Living life with clarity and simplicity.
In the past, I spent a lot of time pointing out everything my husband did wrong – especially when he I would ask him to do the dishes and some plates still had food stuck on them.
Today I realize, that he’s just doing his best. It doesn’t bother me anymore. In fact, we actually laugh about it now when he suggests “You should ask someone else to do the dishes, I’m not good at it!”
When my daughter was going through a very difficult time, I would constantly try to make it better and control the situation to ensure a better scenario for her.
Today I am able to take a step back and let her feel her emotions.
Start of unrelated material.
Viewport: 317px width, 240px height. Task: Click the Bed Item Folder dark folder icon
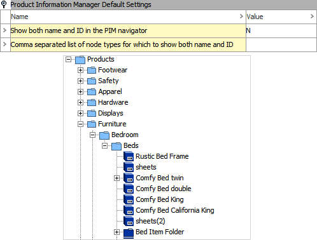tap(129, 232)
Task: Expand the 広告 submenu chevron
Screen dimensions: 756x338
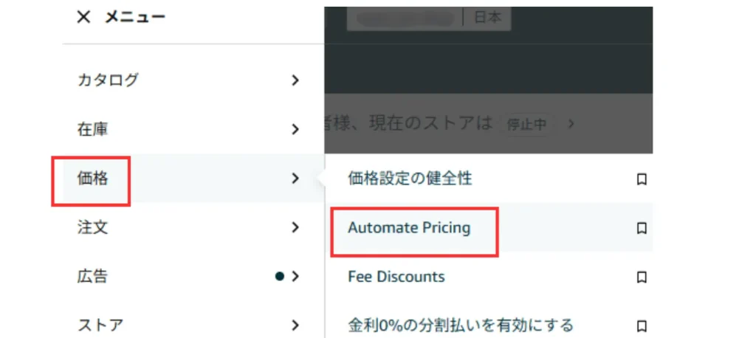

I now have respect for her experience without feeling like I need to intervene.
At the beginning of the pandemic, I was so full of fear – afraid of getting sick and afraid of getting anyone around me sick.
Today I have moved from a place of fear to a place of love whereby I understand that I will be able to deal with whatever happens. All is well and everything really is going to be okay.
When my daughter did not get accepted into her university program of choice, I did not downplay her disappointment or try to make it better. I simply listened to her express her feelings, her disappointment, and honoured the experience she was living.
My relationship with my parents has changed significantly now. In the past when I didn’t agree with them, I would try to change their mind and try to convince them to believe something different.
Today I am able to just listen to them without changing anything. I listen to their point of view and share mine. When we don’t agree, I am at peace with that and I don’t feel like I need to change anything. I am just grateful for my time with them in that moment.